Liberalism, political doctrine that takes protecting and enhancing the freedom of the individual to be the central problem of politics. Liberals typically believe that government is necessary to protect individuals from being harmed by others, but they also recognize that government itself can pose a threat to liberty.
One might bicker with the particularities of those definitions, but they certainly don't have much in common with the very particular axis of authoritarianism along which the study authors want to divide their research subjects.
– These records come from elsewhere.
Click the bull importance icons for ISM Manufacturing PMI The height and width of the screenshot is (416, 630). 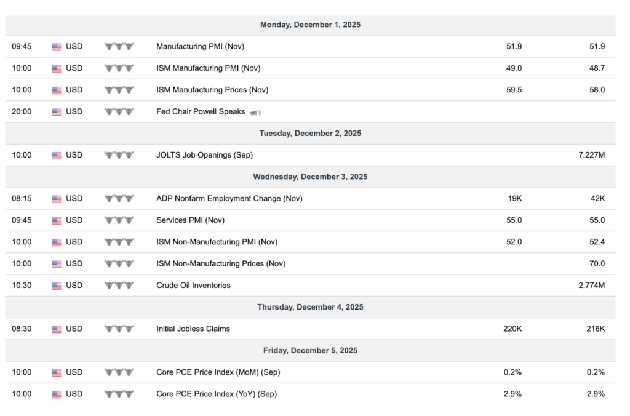point(119,68)
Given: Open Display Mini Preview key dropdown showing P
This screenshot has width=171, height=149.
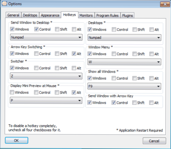Looking at the screenshot, I should point(46,100).
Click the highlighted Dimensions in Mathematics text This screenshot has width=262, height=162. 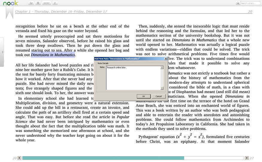point(53,55)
The authors of the police study are describing an authoritarian mindset, not a "conservative" one. (Liberals, after all, can use government power to impose their authority, too.) On the "liberal" side, they're describing a "liberal" belief in civil society in the broadest, historical sense, not adherence to political liberalism, a Democratic voting history, etc.. They could have run voting records for their research subjects but did not. I'd be interested to learn how many "liberal" cops vote in Republican primaries.
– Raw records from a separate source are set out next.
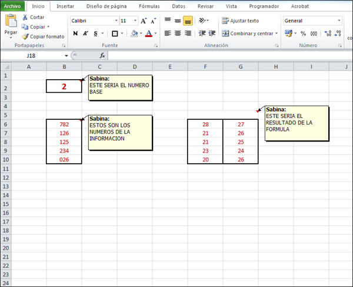The height and width of the screenshot is (287, 353).
Task: Toggle bold formatting (N)
Action: click(75, 33)
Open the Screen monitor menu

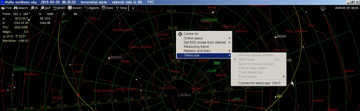pyautogui.click(x=70, y=8)
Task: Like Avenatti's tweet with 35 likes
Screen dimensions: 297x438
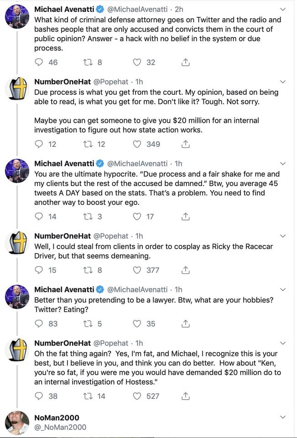Action: [137, 324]
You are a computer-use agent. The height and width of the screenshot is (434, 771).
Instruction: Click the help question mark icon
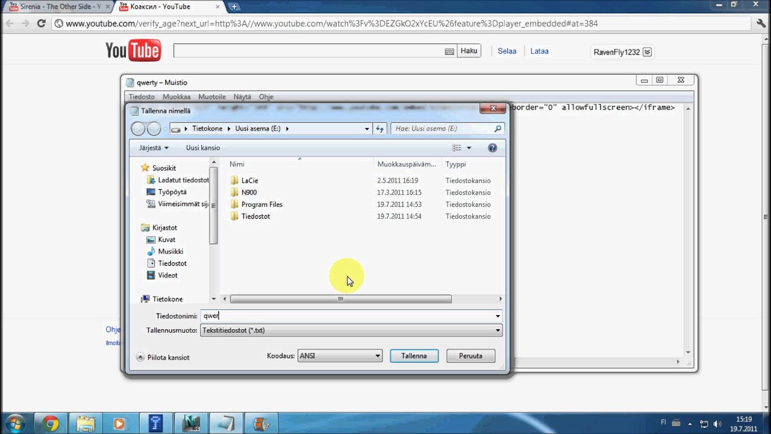(x=492, y=148)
So this study is really saying that authoritarians who have no business being cops in the first place don't really care when people criticize police, and it's only the folks who're trying to do a good job and feel unfairly criticized who become dispirited.

If true, that's still a problem. The police accountability movement needs to learn to create an atmosphere where good cops feel supported and the bad ones become dispirited and feel pressured to leave.

But failing to criticize bad cops won't change things, either, and neither will kowtowing to authoritarians who "believe in maintaining the dominance of authorities and us-versus-them power dynamics."

Neither does the study really tell us that "liberal" cops are more dispirited. Instead, the definition of "liberal" chosen is a euphemism for officers executing the mission statement of nearly every department in the country.

Instead, let me turn to where I agree with the study's authors: on what should be done to address the problem of authoritarian officers who are immune to public criticism. According to Ms. Patil:
“What I found in a related study is that when officers face these misperceptions, they actually perform better if they have standard protocols that they have to follow in specific situations.” 
But doesn’t giving workers more autonomy usually improve job performance? “Not in this case,” Patil insists. “Police officers with high autonomy often do worse.”
So less autonomy for police officers (read: stricter management, more oversight, greater accountability) is the researcher's prescription for solving the problem she's identified.

One doesn't have to buy into her definitions of "liberal" and "conservative" to agree with that. Campaign Zero and the Police Executive Research Forum think the same thing.